Thermal energy storage is the storage technology of choice for non-dispatchable heat production (e.g. process waste heat, solar heat), or where thermal energy such as steam is converted to power, (e.g. in a turbine). Instead of first generating the power and then storing it for later use, it is often better to first store the heat and then generate the power when it is actually needed.
More concrete, thermal energy storage can be applied
In concentrating solar power plants to provide dispatchable power, also during the night
In thermal power plants to operate them more flexibly and perform quicker load changes
In combined heat and power plants to provide security of heat supply and to temporally decouple the heat and power generation
In process industries to recover and utilize heat that is otherwise lost
As a component in other energy storage applications such as for example Compressed Air Energy Storage (CAES)
Linde can draw on plenty of know-how on thermal energy systems.
Linde Engineering designs and manufactures heat exchangers of various types (coil wound, plate fin) that can be applied advantageously for high temperature thermal energy storage systems
Within Linde Clean Technologies, we utilize and expand our know-how, e.g. into the use of salt for latent heat thermal energy storage.

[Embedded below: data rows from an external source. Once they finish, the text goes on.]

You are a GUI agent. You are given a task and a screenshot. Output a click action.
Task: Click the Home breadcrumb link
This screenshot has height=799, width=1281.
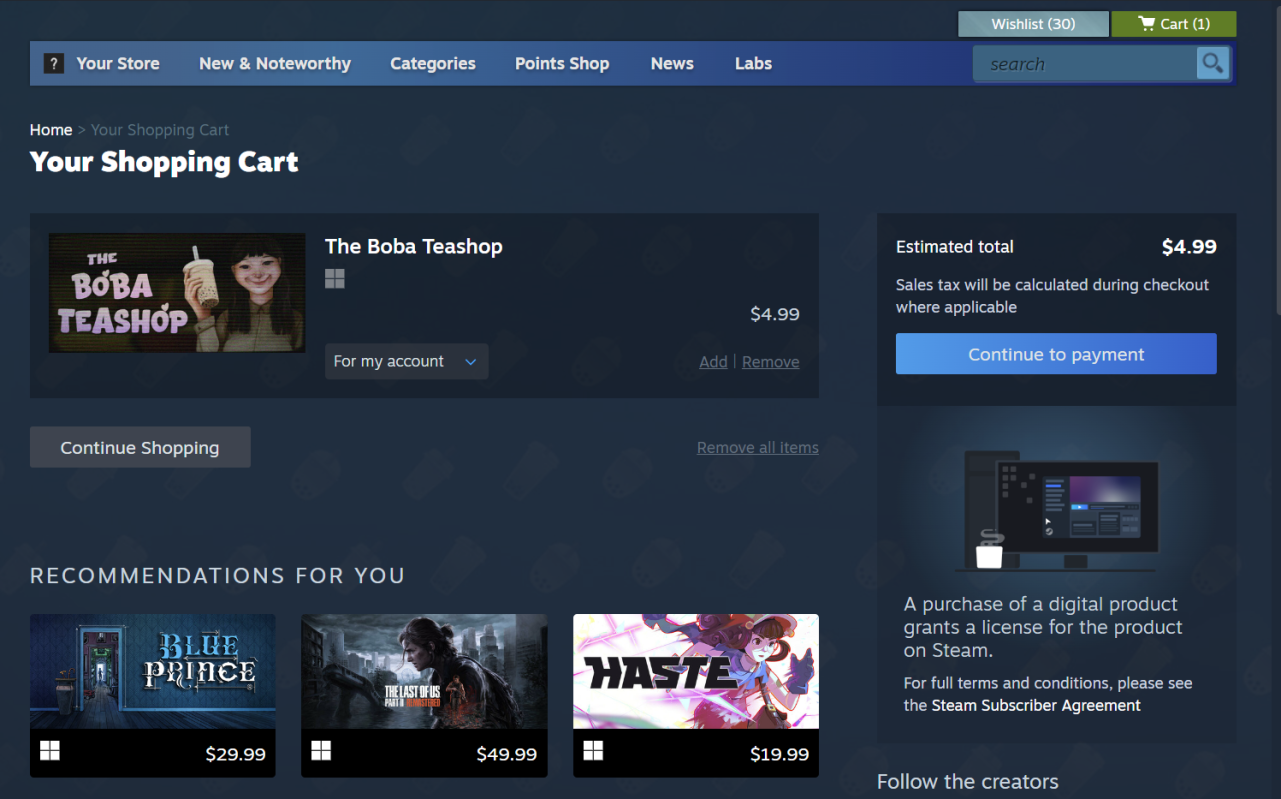(51, 130)
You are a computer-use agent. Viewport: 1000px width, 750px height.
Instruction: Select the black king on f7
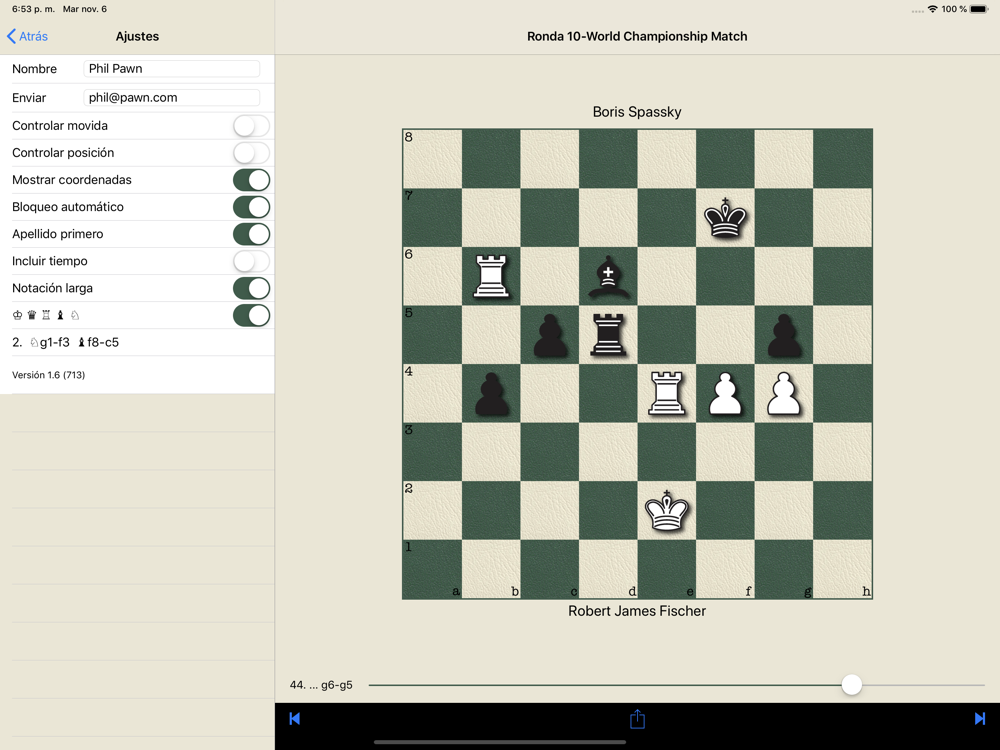(x=725, y=218)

In this project we collaborate with the German Aerospace Center (DLR), one of the world’s leading research institutes on thermal energy storage. We will develop a latent-sensible heat storage unit based on molten salt and extruded heat exchanger tubes in order to reversibly store the enthalpy of superheated steam. This shall facilitate thermal energy storage in concentrating solar power plants with “direct steam generation” (DSG) in the solar receivers, but also energy recovery in industrial processes or flexibilization of combined heat and power production. The project is funded by the German Federal Ministry for Economic Affairs and Energy.